The absence of sex education is not only a problem for girls. When boys and young men grow up without tools to understand consent, relationships and equality, destructive norms of masculinity risk becoming entrenched. It is a structural issue: lack of knowledge and social norms are intertwined and have consequences for the whole society, not just for individuals who lack information.
Moreover, abortion is prohibited in the country except when the mother’s life is at risk. But the exception is so difficult to apply that almost all abortions take place outside healthcare settings and in unsafe conditions.

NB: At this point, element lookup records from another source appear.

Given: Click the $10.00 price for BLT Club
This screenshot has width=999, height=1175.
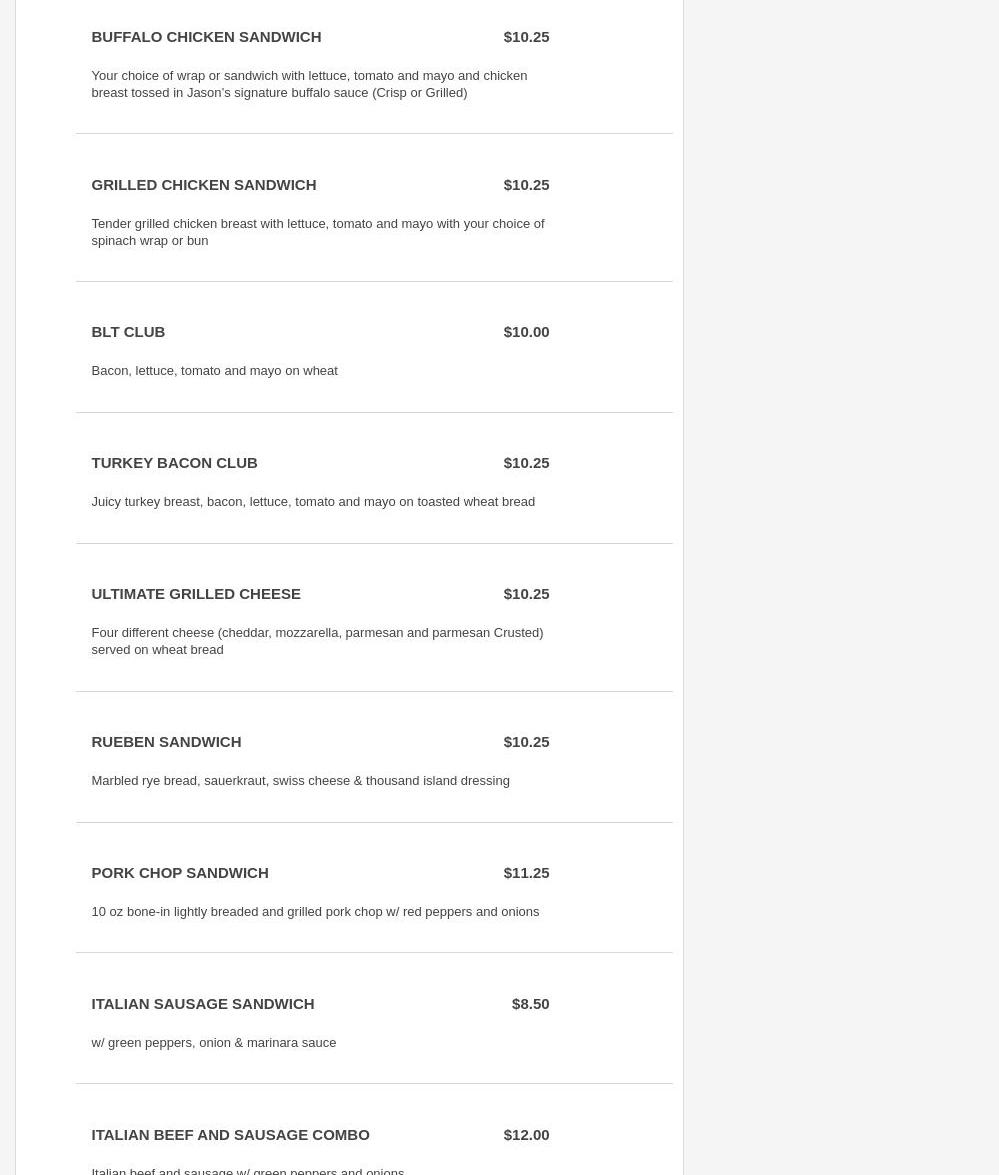Looking at the screenshot, I should point(526,332).
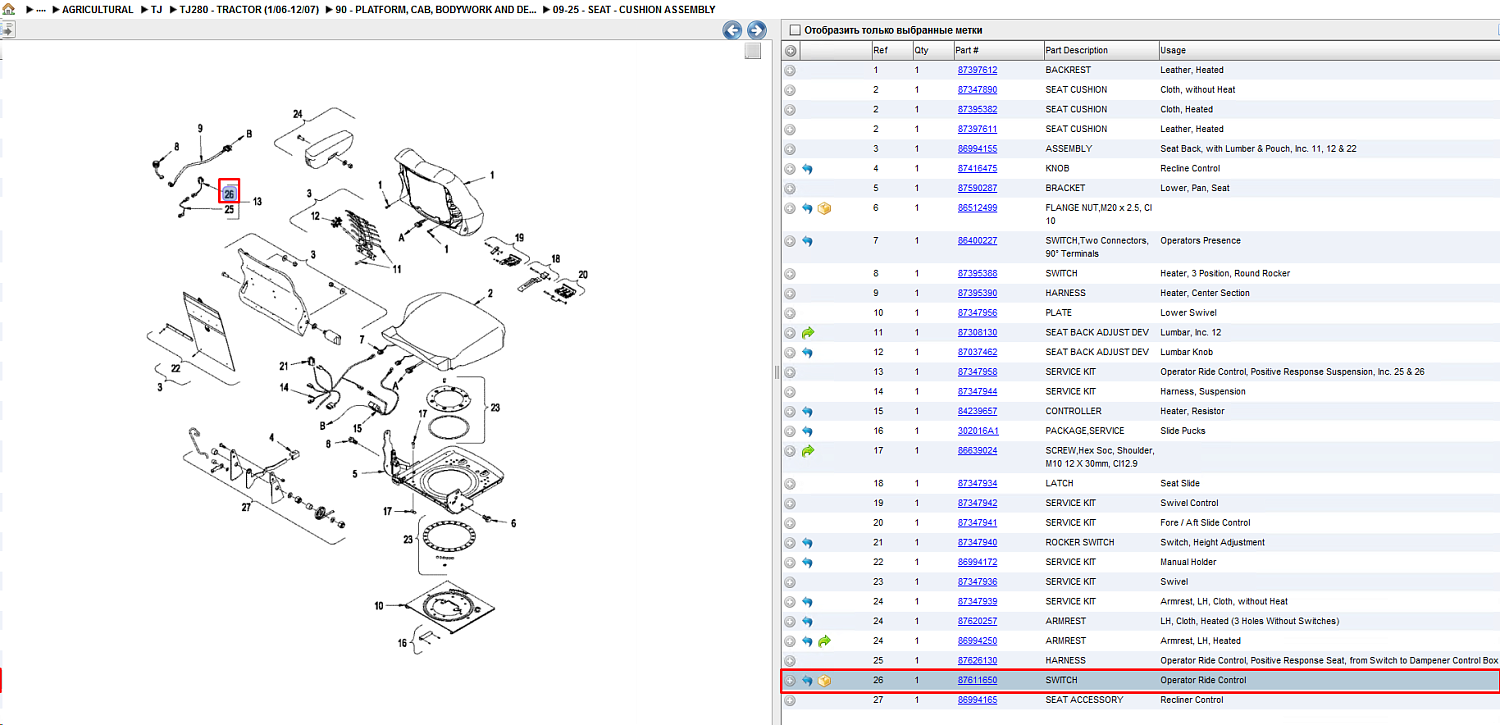This screenshot has width=1500, height=725.
Task: Enable the show only selected marks checkbox
Action: coord(795,30)
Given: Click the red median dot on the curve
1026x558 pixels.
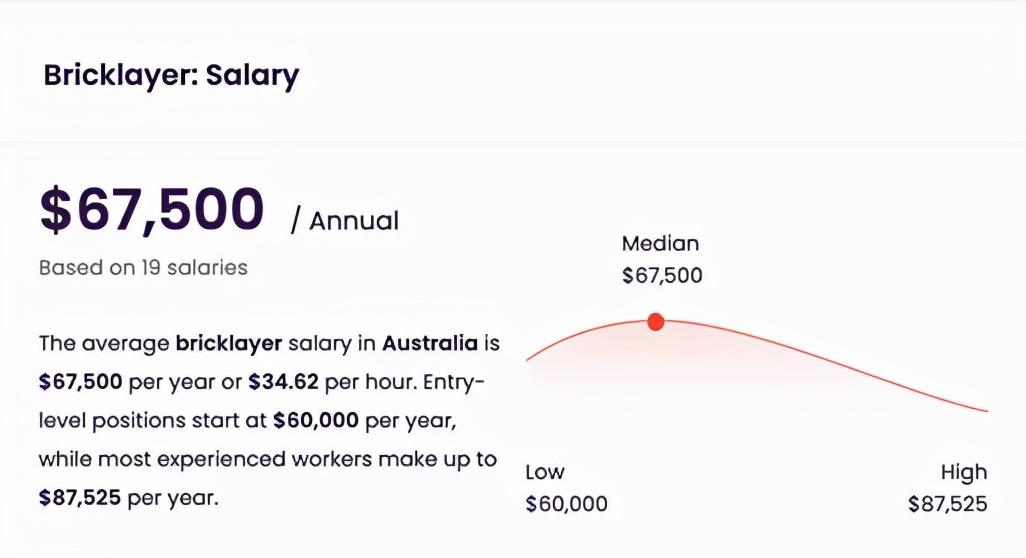Looking at the screenshot, I should 655,321.
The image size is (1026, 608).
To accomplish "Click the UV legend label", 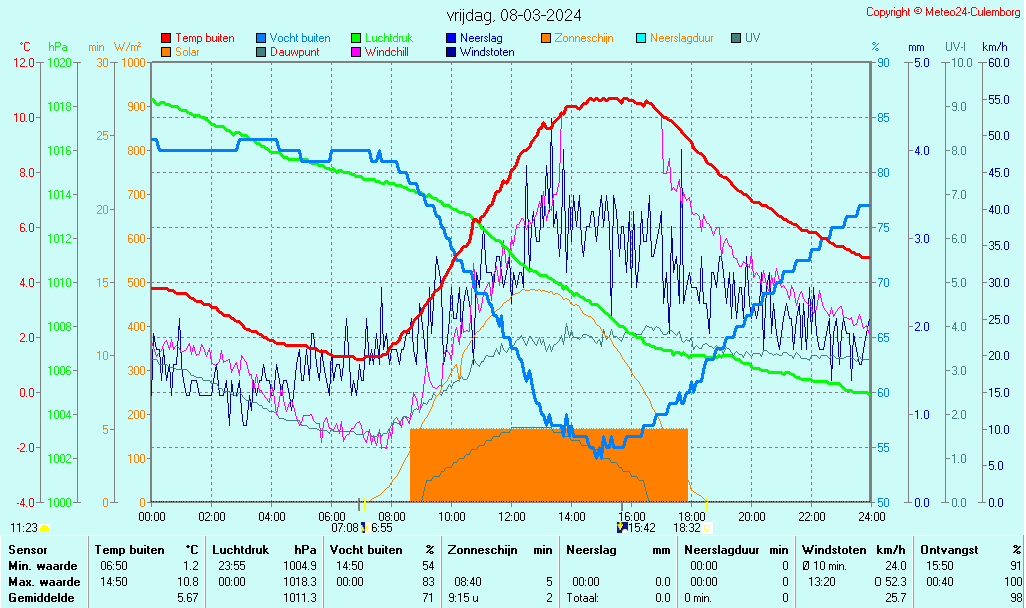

Providing advice or support on abortion can lead to lengthy prison sentences.
One of the older women at the table, Silvia Menchu Batz, tells the story of a young girl in a nearby village who had an illegal abortion and buried the foetus in the forest.
“She did not dig deep enough, so a dog dug it up. The village realised it was her and tried to lynch her. But I and some other Ademkan staff rescued her and helped her escape by boat.”
Silvia and her colleagues thus risk their freedom to support young women in the decisions that affect their lives.
A quiet revolution
In these difficult circumstances Ademkan works on the ground. The organisation trains young leaders, both girls and boys, who in turn pass on knowledge in their villages. Often this is done in secret. To avoid suspicion the meetings are called courses in cheese-making, mushroom cultivation or — as Catharina mentioned — mobile phone repair. Some time is spent on practical skills, but the core of the sessions is about bodies, health and rights.
Silvia, who has worked for Ademkan for 18 years and is now director of the organisation, says:
“When we started it was extremely difficult for us to go out and talk about SRHR issues. In the beginning we said we were running literacy courses. It was a way of getting men to let women leave the house.”
The need to teach about sexuality, contraception, sexual health and rights was then — as it is now — enormous.
“We don’t learn this at school. Without Ademkan we wouldn’t know anything,” says Manuela, who has been involved since 2016.
Ademkan also uses methods that reach beyond the classroom. Radio drama is one of the most successful. Members write scripts, record episodes and broadcast them on local stations. Listeners can get in touch, often anonymously, with questions and comments.

Small steps that change lives
Through young leaders such as Catharina, Manuela and Manuela Margarita norms are beginning to shift. Girls marry later, more complete their schooling and more dare to say no to coercion.
“I am 23 and not married. That is what my boyfriend and I decided together,” says Catharina. “I have taught him a lot of what I myself learned through Ademkan.”
The organisation also works with boys and men. It is harder, especially in schools with a strong religious profile, but sometimes it succeeds. Manuela says that one of her groups is made up only of young men.

Change in everyday life
When the conversation at the kitchen table ends the young women change into their traditional clothes for the photograph. The mountains behind them are high and green, roosters crow in the village, and on the surface it looks like an ordinary day in the countryside.
But beneath the surface something larger is happening. A quiet, slow revolution, led by girls who risk everything so that others will not have to grow up without knowledge. Girls who defy taboos and threats — for the right to decide about their own lives.
For security reasons we do not publish the girls’ surnames.